精神障害になった人の1カ月平均の残業時間は、100時間以上が151人に対して、100時間未満が211人でした。
今国会で成立した「働き方改革」一括法では、残業時間に過労死ラインと同じ月100時間未満などの上限を設けていますが、こうした高い上限では歯止めにならないことを示しています。
業種別では製造が87人、医療・福祉が82人、卸売り・小売りが65人、運輸・郵便が62人など人手不足で労働時間が長い業種が目立ちました。労災の申請は146人増の1732人と大幅に増え、5年連続で過去最多となりました。
運輸業最多 過労死40人
■脳・心臓疾患
一方、脳・心臓疾患の労災認定は7人減となったものの253人と高水準が続いています。このうち過労死は15人減の92人でした。
残業時間でみると、過労死ラインの1カ月100時間未満で労災認定されたのが5人(うち過労死1人)、2~6カ月平均で80時間未満が13人(同6人)もいました。
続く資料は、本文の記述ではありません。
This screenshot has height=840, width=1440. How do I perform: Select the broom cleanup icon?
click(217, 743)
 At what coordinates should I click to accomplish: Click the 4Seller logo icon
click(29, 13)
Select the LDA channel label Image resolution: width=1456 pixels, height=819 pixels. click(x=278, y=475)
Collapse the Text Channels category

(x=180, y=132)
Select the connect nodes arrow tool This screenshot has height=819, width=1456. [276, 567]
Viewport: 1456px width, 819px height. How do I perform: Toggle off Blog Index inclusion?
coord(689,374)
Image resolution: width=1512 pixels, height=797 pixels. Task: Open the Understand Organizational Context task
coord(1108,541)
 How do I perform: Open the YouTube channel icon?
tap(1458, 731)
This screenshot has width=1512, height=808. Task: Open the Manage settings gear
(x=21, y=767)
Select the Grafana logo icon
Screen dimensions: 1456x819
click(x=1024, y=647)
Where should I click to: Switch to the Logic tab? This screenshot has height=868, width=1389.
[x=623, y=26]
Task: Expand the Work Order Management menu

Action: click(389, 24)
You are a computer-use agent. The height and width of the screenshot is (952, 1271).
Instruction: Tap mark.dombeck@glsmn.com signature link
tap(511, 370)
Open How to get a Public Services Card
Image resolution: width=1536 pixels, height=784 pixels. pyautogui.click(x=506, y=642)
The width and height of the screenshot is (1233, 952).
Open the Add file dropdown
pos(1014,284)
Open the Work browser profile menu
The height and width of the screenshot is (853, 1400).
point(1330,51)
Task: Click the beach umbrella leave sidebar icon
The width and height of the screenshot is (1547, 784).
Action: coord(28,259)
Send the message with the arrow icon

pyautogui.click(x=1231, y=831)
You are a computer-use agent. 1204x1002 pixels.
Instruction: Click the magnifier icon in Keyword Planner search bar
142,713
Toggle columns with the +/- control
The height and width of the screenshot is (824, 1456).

業種別では運輸・郵便が認定99人、過労死40人とともに最多でした。「働き方」法案で運輸業は上限規制が5年も先送りされた上、一般労働者より200時間以上長くなっており、名ばかりの上限規制となっています。
裁量労働制で脳・心臓疾患認定は4件(過労死2件)、精神障害は10件(5件)でした。
労災補償状況は毎年5~6月にかけて公表されていますが、今年は「働き方」法案が可決されてから発表されたことになります。
国は実態把握・防止策を
過労死弁護団全国連絡会議
過労死弁護団全国連絡会議は6日、厚生労働省が公表した昨年度の「過労死等の労災補償状況」について、川人博幹事長のコメントを発表しました。
請求件数が大幅に増加しているのは、職場の過労疾病・過労死の実態が深刻であることを意味しており、「この数字はまだ氷山の一角に過ぎない」と指摘。脳・心臓疾患が多い運送業・建設業が「働き方」法で適用除外とされていることは問題であり、「国は被害の実態把握に努め、過労死防止の取り組みを推進しなければならない」と強調しています。